> **Source extract**:
::::

140dev » Data Mining Tweets

How is Twitter programming better than Twitter search?

Adam Green — Fri, 08 Jun 2012 12:51:28 +0000

This is a question I frequently get asked by new clients. They know there is a Twitter API available to collect tweets, but they have no idea how the results differ from just asking for tweets with Search.Twitter.com. I’ve recently explained the fact that a tweet database lets you create a long-term store that cannot be reproduced or purchased any other way. That is just the starting point. The real advantage of Twitter API programming is the way it allows you to add value to a collection of tweets:

You can apply quality control rules that let you filter out false positives for the keywords you are using in your collection query.
I also like to apply simple “filth controls” to all tweet streams that get displayed on sites. This starts with a list of George Carlin’s 7 words you can’t say on television, and grows into a list of the more creative racist and misogynist words so popular on Twitter. Excluding tweets with these words makes Twitter seem much more civilized.
A simple language detection algorithm will let you tweets for a specific language and exclude all other languages.
By checking the tweets you receive for spammy words, like free, coupon, buy now, or sale, you can clean out a high percentage of spam tweets, and if you check new tweets for duplicates, you can identify spammers and blacklist them.
If you screen the user account data for each tweet’s author, you can exclude accounts that have a spammy profile, such as a default avatar, no followers, or an account that has only been in existence a few days.

::::

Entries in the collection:

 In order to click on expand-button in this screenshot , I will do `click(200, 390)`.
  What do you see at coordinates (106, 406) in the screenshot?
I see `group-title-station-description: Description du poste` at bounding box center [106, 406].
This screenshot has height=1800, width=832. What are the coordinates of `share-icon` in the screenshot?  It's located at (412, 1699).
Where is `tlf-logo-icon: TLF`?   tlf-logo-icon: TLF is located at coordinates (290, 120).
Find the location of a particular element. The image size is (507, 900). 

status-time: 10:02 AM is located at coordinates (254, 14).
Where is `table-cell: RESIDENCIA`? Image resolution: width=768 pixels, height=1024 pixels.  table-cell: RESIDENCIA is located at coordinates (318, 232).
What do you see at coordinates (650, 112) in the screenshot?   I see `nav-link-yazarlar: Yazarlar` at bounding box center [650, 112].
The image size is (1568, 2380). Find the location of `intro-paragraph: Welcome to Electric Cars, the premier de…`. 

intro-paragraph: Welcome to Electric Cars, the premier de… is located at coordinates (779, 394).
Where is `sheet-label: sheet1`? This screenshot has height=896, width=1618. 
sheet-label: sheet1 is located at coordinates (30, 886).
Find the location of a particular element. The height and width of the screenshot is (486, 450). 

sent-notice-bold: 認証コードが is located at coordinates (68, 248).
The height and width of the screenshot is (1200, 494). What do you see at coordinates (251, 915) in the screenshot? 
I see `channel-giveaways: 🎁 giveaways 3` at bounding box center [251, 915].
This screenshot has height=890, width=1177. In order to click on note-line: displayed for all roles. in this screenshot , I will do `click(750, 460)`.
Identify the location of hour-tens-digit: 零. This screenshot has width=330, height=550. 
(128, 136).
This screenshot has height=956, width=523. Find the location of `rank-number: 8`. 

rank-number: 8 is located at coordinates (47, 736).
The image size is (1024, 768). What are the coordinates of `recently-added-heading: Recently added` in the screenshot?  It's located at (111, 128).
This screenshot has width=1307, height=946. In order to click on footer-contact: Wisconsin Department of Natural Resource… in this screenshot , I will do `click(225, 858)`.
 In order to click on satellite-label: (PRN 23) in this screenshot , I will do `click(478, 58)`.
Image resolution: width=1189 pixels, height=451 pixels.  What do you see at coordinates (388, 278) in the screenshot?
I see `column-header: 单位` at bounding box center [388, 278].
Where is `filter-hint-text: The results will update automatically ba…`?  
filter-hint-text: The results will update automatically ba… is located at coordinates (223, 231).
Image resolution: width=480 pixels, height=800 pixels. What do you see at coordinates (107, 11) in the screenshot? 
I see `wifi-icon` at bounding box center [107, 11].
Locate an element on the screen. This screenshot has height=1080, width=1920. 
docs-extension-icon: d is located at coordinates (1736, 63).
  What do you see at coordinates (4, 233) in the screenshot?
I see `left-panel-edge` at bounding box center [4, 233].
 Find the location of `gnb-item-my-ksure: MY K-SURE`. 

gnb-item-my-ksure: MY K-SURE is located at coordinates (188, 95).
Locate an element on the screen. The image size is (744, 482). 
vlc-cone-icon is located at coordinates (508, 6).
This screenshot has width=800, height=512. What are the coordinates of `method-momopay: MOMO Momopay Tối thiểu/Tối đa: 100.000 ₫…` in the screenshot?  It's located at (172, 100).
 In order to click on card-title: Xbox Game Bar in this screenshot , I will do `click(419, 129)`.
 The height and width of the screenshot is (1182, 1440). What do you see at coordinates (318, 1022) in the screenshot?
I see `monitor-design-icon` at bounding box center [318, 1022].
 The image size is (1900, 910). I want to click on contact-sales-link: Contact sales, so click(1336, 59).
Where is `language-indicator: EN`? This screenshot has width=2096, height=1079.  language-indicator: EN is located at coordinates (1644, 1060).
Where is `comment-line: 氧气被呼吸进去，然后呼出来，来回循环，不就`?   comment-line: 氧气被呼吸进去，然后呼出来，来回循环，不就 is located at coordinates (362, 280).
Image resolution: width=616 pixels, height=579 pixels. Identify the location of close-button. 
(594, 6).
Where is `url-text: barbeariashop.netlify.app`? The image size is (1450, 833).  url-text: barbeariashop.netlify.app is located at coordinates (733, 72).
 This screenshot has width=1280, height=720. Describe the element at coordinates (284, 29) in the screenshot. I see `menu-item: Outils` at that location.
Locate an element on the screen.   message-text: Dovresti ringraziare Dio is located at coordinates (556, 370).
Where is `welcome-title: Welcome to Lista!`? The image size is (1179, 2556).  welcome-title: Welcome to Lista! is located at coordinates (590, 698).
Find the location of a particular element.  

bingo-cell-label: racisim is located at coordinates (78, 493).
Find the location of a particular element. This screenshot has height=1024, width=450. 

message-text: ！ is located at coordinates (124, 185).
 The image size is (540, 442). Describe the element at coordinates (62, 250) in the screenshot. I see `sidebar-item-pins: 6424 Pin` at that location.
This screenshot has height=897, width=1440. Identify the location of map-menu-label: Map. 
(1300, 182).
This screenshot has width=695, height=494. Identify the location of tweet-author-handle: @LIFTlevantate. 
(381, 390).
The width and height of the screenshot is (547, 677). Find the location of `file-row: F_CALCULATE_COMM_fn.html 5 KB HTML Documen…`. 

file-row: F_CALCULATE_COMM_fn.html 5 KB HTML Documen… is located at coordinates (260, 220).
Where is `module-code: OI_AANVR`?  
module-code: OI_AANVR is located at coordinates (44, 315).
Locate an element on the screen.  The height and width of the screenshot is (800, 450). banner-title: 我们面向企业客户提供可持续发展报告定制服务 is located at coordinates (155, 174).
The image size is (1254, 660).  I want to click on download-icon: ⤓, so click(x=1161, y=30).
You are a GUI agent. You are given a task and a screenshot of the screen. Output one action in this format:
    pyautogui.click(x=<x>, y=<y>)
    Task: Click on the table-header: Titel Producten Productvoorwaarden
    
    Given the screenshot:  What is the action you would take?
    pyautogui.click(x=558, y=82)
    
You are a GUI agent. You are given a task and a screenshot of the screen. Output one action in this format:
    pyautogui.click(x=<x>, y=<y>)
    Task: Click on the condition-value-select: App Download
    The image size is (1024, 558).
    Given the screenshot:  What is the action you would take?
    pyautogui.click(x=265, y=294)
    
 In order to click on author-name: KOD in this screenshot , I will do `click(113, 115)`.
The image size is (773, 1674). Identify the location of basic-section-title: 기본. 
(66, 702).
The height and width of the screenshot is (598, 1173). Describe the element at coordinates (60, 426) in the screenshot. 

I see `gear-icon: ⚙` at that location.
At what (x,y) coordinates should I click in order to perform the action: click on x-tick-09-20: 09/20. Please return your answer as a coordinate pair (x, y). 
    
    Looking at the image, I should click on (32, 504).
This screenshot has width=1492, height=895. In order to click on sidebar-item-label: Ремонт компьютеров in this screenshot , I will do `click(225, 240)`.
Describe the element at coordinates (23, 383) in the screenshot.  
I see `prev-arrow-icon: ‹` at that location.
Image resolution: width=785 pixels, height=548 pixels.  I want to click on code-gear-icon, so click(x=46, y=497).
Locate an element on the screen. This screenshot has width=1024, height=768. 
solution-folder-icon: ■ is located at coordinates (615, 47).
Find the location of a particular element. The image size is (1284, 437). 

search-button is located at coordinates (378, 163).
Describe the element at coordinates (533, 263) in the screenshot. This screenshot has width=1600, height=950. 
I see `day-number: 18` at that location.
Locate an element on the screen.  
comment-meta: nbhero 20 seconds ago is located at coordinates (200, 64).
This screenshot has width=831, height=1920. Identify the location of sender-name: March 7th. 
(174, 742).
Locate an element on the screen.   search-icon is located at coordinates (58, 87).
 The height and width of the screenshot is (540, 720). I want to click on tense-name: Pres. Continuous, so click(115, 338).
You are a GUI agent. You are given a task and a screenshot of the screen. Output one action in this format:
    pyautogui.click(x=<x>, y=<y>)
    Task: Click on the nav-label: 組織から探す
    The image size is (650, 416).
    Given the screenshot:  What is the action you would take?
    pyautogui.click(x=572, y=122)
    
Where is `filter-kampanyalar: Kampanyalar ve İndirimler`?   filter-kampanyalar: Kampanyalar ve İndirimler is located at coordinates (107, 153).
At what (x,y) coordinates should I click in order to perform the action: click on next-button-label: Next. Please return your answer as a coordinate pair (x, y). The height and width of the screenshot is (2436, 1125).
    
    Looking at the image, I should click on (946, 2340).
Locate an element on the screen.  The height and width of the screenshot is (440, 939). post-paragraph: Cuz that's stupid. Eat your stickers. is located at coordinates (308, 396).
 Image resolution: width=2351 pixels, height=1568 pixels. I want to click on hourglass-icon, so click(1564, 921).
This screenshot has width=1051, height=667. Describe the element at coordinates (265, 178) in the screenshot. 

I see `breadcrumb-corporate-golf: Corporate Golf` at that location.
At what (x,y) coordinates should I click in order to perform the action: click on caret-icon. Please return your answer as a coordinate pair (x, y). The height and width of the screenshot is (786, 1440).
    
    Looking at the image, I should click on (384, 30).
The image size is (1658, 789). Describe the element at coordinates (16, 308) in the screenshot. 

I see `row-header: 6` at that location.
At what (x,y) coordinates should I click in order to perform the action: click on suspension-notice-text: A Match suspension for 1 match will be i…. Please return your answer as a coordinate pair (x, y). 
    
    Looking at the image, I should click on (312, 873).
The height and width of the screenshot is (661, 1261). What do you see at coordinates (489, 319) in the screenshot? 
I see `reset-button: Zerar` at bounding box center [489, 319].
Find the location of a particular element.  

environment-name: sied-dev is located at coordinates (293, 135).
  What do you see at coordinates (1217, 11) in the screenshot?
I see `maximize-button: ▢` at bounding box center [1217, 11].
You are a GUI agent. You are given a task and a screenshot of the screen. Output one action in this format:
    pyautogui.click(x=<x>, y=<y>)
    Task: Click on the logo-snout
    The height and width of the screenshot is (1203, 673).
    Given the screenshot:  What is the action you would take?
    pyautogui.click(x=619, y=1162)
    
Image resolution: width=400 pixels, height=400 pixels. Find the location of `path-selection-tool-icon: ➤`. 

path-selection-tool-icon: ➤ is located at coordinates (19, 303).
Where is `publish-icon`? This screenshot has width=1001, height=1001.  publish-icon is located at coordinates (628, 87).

::::

> **Task instructions**:
1/ Reproduce the entries verbatim, beginning with the line that contains "This screenshot has height=1800, width=832." and ending after the line that contains "(128, 136).".
2/ Extend the article on Twitter API programming versus Twitter search, picking up after its final sentence.
The article and the entries were drawn from separate, unrelated sources.

> **Exercise answers**:
1/
This screenshot has height=1800, width=832. What are the coordinates of `share-icon` in the screenshot?  It's located at (412, 1699).
Where is `tlf-logo-icon: TLF`?   tlf-logo-icon: TLF is located at coordinates (290, 120).
Find the location of a particular element. The image size is (507, 900). 

status-time: 10:02 AM is located at coordinates (254, 14).
Where is `table-cell: RESIDENCIA`? Image resolution: width=768 pixels, height=1024 pixels.  table-cell: RESIDENCIA is located at coordinates (318, 232).
What do you see at coordinates (650, 112) in the screenshot?   I see `nav-link-yazarlar: Yazarlar` at bounding box center [650, 112].
The image size is (1568, 2380). Find the location of `intro-paragraph: Welcome to Electric Cars, the premier de…`. 

intro-paragraph: Welcome to Electric Cars, the premier de… is located at coordinates (779, 394).
Where is `sheet-label: sheet1`? This screenshot has height=896, width=1618. 
sheet-label: sheet1 is located at coordinates (30, 886).
Find the location of a particular element. The height and width of the screenshot is (486, 450). 

sent-notice-bold: 認証コードが is located at coordinates (68, 248).
The height and width of the screenshot is (1200, 494). What do you see at coordinates (251, 915) in the screenshot? 
I see `channel-giveaways: 🎁 giveaways 3` at bounding box center [251, 915].
This screenshot has height=890, width=1177. In order to click on note-line: displayed for all roles. in this screenshot , I will do `click(750, 460)`.
Identify the location of hour-tens-digit: 零. This screenshot has width=330, height=550. 
(128, 136).

2/
Or you can come up with an influence algorithm, such as follower count or frequency of mentions, to select tweets from the most influential users.

These are just the generic ways to add value to a tweet aggregation site. Once you start working with a client with specific application needs, there are many ways to add value to Twitter. This is an iterative process that keeps improving the quality of your tweet collection.

So the simple answer to the question is that Twitter programming produces much higher quality results than Twitter search.

Twitter Consulting Tip: Twitter is people

Adam Green — Sat, 02 Jun 2012 11:47:03 +0000

Lots of people ask us to build databases of tweets, but they seem to miss the fact that along with the tweets you can also collect an amazing database of people. Data about the people who tweet is the proverbial low hanging fruit. The Twitter API gives you the complete profile of the author of each tweet it delivers. You don’t have to make an extra API call. Twitter is basically saying, “Here is a fresh set of data about this person, please take it and build something useful.” The Twitter Terms of Service has strict limits on the reselling of tweet text, but lets you do whatever you want with user profiles. These are strong signs that Twitter looks favorably on applications based on their users.

There are several ways a good Twitter consultant can help their clients understand the value of user data. My favorite technique is to make the marketing case that a tweet database is a great source of leads. Along with knowing what is being said, you know who is saying it. You also know everything else that user is saying. Excuse me for being crass, but the best way to describe this is that it is like email marketing, only you get to read the email of everyone you want to communicate with. That is a huge advantage.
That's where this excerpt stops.